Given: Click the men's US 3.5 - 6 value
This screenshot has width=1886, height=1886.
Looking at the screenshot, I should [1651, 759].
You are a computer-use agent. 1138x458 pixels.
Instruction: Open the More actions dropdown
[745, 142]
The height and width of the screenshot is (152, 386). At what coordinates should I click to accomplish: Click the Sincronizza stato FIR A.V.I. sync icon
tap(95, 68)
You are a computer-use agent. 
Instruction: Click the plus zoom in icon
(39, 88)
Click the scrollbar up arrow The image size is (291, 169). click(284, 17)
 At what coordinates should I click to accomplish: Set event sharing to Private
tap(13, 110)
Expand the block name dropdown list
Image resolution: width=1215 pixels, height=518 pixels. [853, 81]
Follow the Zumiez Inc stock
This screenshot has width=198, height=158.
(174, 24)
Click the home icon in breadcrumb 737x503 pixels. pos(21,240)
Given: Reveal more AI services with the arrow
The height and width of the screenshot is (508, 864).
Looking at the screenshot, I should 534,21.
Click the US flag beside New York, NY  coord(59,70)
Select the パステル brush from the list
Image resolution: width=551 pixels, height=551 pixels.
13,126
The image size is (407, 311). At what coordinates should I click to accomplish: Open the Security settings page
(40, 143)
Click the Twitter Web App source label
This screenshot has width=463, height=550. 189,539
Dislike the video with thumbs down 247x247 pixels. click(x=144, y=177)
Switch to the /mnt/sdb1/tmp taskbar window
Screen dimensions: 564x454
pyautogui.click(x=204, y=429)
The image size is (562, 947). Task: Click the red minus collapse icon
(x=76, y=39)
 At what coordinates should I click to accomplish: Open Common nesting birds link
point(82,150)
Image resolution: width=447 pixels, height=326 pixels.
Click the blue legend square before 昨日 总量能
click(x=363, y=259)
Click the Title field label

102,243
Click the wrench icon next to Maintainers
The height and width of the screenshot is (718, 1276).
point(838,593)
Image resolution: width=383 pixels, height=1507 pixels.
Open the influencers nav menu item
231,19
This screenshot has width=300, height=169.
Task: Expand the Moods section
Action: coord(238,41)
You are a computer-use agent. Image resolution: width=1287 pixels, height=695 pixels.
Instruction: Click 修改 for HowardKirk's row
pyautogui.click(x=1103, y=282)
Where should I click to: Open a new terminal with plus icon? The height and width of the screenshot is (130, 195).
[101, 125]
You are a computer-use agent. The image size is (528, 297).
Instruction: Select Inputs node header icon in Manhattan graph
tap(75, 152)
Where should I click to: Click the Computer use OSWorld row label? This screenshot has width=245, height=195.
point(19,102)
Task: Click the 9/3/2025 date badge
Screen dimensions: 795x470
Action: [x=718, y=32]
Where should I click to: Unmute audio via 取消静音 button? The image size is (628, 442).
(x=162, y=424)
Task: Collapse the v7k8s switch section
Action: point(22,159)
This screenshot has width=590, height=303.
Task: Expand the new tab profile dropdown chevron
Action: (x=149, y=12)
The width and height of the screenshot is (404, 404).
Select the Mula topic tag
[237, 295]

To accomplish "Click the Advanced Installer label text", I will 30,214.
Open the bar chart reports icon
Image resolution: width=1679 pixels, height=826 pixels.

(DESCRIPTION OF THE TASK): Starting with the line above that holds "Click the US" and stopping with the line that holds "Image resolution: width=383", reproduce each line exactly, omitting all other lines.

(RESPONSE TO THIS EXERCISE):
Click the US flag beside New York, NY  coord(59,70)
Select the パステル brush from the list
Image resolution: width=551 pixels, height=551 pixels.
13,126
The image size is (407, 311). At what coordinates should I click to accomplish: Open the Security settings page
(40, 143)
Click the Twitter Web App source label
This screenshot has width=463, height=550. 189,539
Dislike the video with thumbs down 247x247 pixels. click(x=144, y=177)
Switch to the /mnt/sdb1/tmp taskbar window
Screen dimensions: 564x454
pyautogui.click(x=204, y=429)
The image size is (562, 947). Task: Click the red minus collapse icon
(x=76, y=39)
 At what coordinates should I click to accomplish: Open Common nesting birds link
point(82,150)
Image resolution: width=447 pixels, height=326 pixels.
Click the blue legend square before 昨日 总量能
click(x=363, y=259)
Click the Title field label

102,243
Click the wrench icon next to Maintainers
The height and width of the screenshot is (718, 1276).
point(838,593)
Image resolution: width=383 pixels, height=1507 pixels.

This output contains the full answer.